Ce manque de logique de la politique du logement est le résultat de décennies de pilotage à vue, où chacun apportait sa pierre à l’édifice, pour en faire in fine un ouvrage bancal. Pis, alors que l’Etat se fixe pour objectif la construction de 500 000 logements, le rapport avance plutôt que la demande potentielle est aux alentours de 332 000 logements sur la période 2015-2020. Cette absence de connaissance précise de la situation induit par conséquent un biais dans la politique publique. Ainsi, l’Etat ne se focalise que sur la construction neuve, évacuant maladroitement la question de la rénovation/réhabilitation. Sans oublier que l’Etat ne connaitrait même pas le nombre précis de logements construits chaque année. Le rapport avance ainsi la sous-estimation à 28% en 2011 et 18% en 2012 ?! 

Le rapport qui n’a rien compris : vraiment ? 
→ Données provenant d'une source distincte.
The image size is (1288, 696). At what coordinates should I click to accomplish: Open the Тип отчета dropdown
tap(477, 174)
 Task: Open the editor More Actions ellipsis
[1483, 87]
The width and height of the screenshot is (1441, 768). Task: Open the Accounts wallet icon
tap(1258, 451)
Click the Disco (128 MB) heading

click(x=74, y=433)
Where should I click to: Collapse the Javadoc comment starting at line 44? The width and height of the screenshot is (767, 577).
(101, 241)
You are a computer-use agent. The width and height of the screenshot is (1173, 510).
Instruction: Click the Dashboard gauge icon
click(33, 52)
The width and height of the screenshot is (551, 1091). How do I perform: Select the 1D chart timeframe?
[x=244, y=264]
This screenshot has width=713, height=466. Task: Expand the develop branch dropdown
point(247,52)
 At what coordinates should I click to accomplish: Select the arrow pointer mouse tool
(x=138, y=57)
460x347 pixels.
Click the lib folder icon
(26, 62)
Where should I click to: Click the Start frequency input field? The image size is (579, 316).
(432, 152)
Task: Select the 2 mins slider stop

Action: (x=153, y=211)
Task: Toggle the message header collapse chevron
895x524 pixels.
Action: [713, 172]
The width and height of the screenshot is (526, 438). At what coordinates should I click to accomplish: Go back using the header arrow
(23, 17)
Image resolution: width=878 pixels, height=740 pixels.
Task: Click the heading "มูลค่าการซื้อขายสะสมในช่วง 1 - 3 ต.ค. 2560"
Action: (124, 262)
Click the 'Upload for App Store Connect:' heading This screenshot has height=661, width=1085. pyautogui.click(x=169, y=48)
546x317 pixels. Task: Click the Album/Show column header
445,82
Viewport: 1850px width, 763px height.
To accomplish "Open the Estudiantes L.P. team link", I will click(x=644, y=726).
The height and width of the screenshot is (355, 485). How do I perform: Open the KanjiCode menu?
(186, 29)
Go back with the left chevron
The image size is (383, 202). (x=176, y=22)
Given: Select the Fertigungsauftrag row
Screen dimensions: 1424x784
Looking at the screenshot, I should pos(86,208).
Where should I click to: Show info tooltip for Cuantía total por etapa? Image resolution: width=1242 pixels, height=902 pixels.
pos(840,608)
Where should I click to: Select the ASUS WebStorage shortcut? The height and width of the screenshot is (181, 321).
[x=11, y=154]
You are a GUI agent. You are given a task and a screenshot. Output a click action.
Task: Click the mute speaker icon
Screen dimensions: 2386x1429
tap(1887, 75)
Bien évidemment, les propositions du rapport sont décriées par divers acteurs. Par exemple, concernant les APL, cette proposition passe mal dans l’électorat dit « de gauche », à l’image des allocations familiales pour la droite : les APL restent un casus belli pour certains responsables politiques. Inversement, peut-on reprocher aux Français de valoriser leurs PEL/CEL comme placements rémunérateurs, dans une période de crise et de baisse des rendements d’autres produits financiers ?

Ainsi, selon l’Humanité, « au lieu de chercher des pistes pour sortir le secteur de la construction de l’impasse, le rapport ne suit qu’une logique : l’austérité ». Toutes les propositions vont dans le même sens : coupe dans les aides, surtout celles aux classes moyennes et défavorisées. De fait, le rapport ne propose rien pour résorber la pénurie de logement.

Consciente de la bombe politique qui risque d’exploser, la ministre du Logement Sylvia Pinel s’est vite désolidarisée du rapport, seulement « un document de travail » qui « n’exprime pas la position du gouvernement mais il vient contribuer à sa réflexion ». On a connu plus courageux…

Alors certes, le rapport ne voit que les coûts d’une telle politique et les économies qui peuvent être réalisées. Même Alain Dinin, patron de Nexity, qui n’a pourtant pas la langue dans sa poche, le reconnaît, dans une excellente interview dans Les Echos : « on nous dit toujours, en nous pointant du doigt, que le logement coûte plus de 40 milliards d’euros à la collectivité au travers des différents mécanismes d’aides publiques. C’est vrai. Mais le logement génère aussi plus de 60 milliards d’euros de rentrées fiscales. Le solde est largement positif ». 

Toutefois, Alain Dinin rajoute également que le système d’aides est à la fois pervers et trop complexe : il « tire les prix vers le haut en solvabilisant via certaines aides une partie des locataires et des acheteurs ». Et de proposer un « pacte de constructibilité », plus que jamais d’actualité. Celui-ci verrait un accord entre les pouvoirs publics, principaux détenteurs de terrains constructibles dans les zones urbaines où la demande est forte, et le privé qui comprimerait ses marges. Ce que propose plus ou moins le rapport… Or, ce type d’accord suppose une confiance réciproque. Une chimère actuellement.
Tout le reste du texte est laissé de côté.